Photo Credit: Anndy Negative
“People like to put things into boxes, and I like to open the box and ask what’s outside.”
The video was inspired by TikTok videos in which users would rapidly cut between different outfits or costumes while singing. As such, “Alien” frequently cuts between nine different characters singing, each of which Sterling created and dressed as for the video. They describe these characters in a recent behind-the-scenes video.
In a behind-the-lyrics video for “Alien,” Sterling describes their struggles with social anxiety and feeling like an outsider growing up. Due to frequently moving around, being in the foster care system and struggling with social anxiety, they often felt like an outsider—like an alien.
In the song, they describe the shock that overcomes them during an anxiety attack as “electricity itching in my chest.”
In some cases, Sterling has had to go to the hospital because the pain was so great that they feared it was a heart attack. They hope that their experience will help others understand that mental illness isn’t just in a person’s head, but can also affect people physically and in other aspects of life.

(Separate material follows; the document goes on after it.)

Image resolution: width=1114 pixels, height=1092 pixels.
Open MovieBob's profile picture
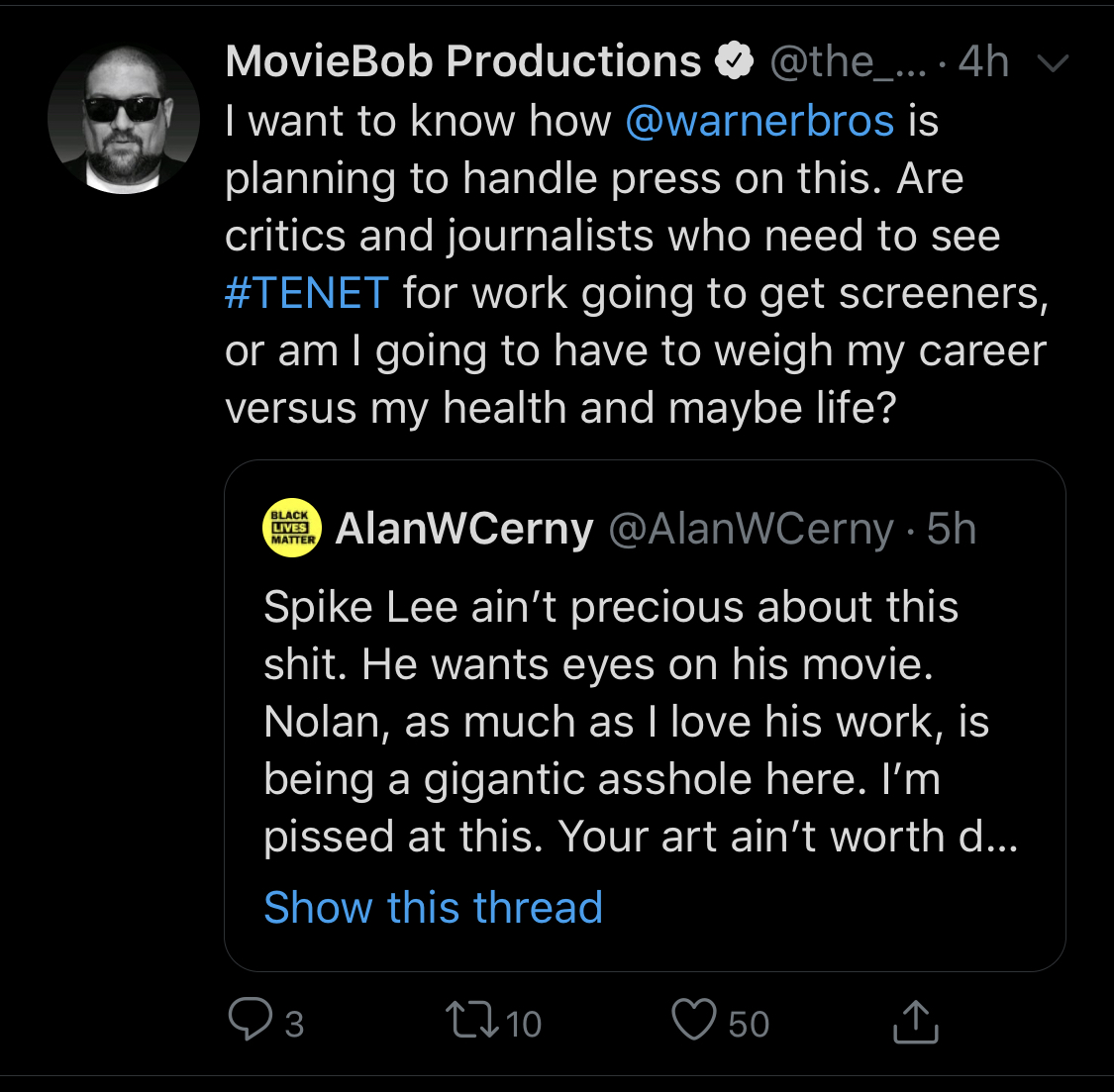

Sterling’s music isn’t bound to one genre or style of music, but instead they produce whatever feels right to them.
They describe their wheelhouse as soul rock with jazzy elements, but do not feel bound to this. In the past, they’ve produced heavy-rock and grunge. More recently, they have worked on Adele-style ballads and experimented with Vaudeville.
Sterling’s music makes use of the wide variety of instruments that they have learned on their own such as piano, guitar, trumpet, saxophone and, of course, their voice, which can range from “raspy belted notes to delicate falsetto.”
“I don’t have a favourite type of music,” said Sterling. “I listen to all music. I love all music. And for me, if I’m writing a song, I’m not thinking about what genre it is. I’m thinking about, ‘Oh, is this a good song?’”
Sterling’s songwriting process is as unique as their music. Sterling described songs coming to them in form of “auditory hallucinations” which they then dissect, break down and recreate.
“I’ll hear a song,” said Sterling. “Obviously there’s no song playing, that song doesn’t exist, but I’ll hear it. And I’m like, ‘Okay, let’s figure out what does this sound like on piano,’ and then I’ll go and produce it. And some songs like that, I produce an entire song in like an hour.”
For other songs, Sterling will sit at a piano and play whatever comes to mind. They’ll develop a melody and focus in on the feeling that comes with it. After that, they write lyrics that match with that same tone.
Sterling advocates for raising awareness around mental health, abuse, body image, LGBTQ+ issues and a variety of other social issues.
“When I write songs that are more personal like about a specific issue, for example, my song “Home With You” deals with sexual assault,” said Sterling. “I’ve been able to tell my story through music, and have had women approach me and be like, ‘Wow, I didn’t know I needed that song.’ And that really helps me feel less alone in the situation.
“It’s powerful healing for myself, but seeing the healing that it does in others is ultimately the biggest impact that it has on me.”
Many of Sterling’s recent songs will be featured on Mind Over Matter, which they describe as “a manifesto of mental health.”
“Each track is a different kind of story, or a different diagnosis that I’ve had to deal with or work through,” said Sterling. “Every single song tells a story. And that story, it gives the reader something to connect with whether it’s something they’ve been through, or whether it’s something they’ve watched someone else go through. Even just to see a situation in a different light. And I think that’s powerful.”
Sterling writes about such important, personal issues because it’s what matters to them. It helps them heal and allows them to let others know they are not alone.
“I feel like a lot of people repress their emotions, or they have misdirected emotions because emotional intelligence is something you’re not really taught in school,” said Sterling.
Sterling hopes to help others learn to properly deal with their emotions. They want people not to be ashamed of their feelings, but to accept them and even wear them with pride.
This is a message they focus on in “Cookie Cutter,” a song about being true to yourself, in which they say: “If you look inside, maybe then you’ll find what you left behind – what makes you, you.”
“Nobody tells you that it’s okay to just cry when you’re sad, or it’s okay to smile and sing when you’re happy, or that it’s okay to sleep when you’re tired,” said Sterling. “But I think true freedom comes when you’re in touch with your emotions and you allow yourself to feel and accept those feelings without trying to change them in any way.”
Sterling expects expects to release their next single, “Chemicals” in late November, and is working on a music video to accompany it.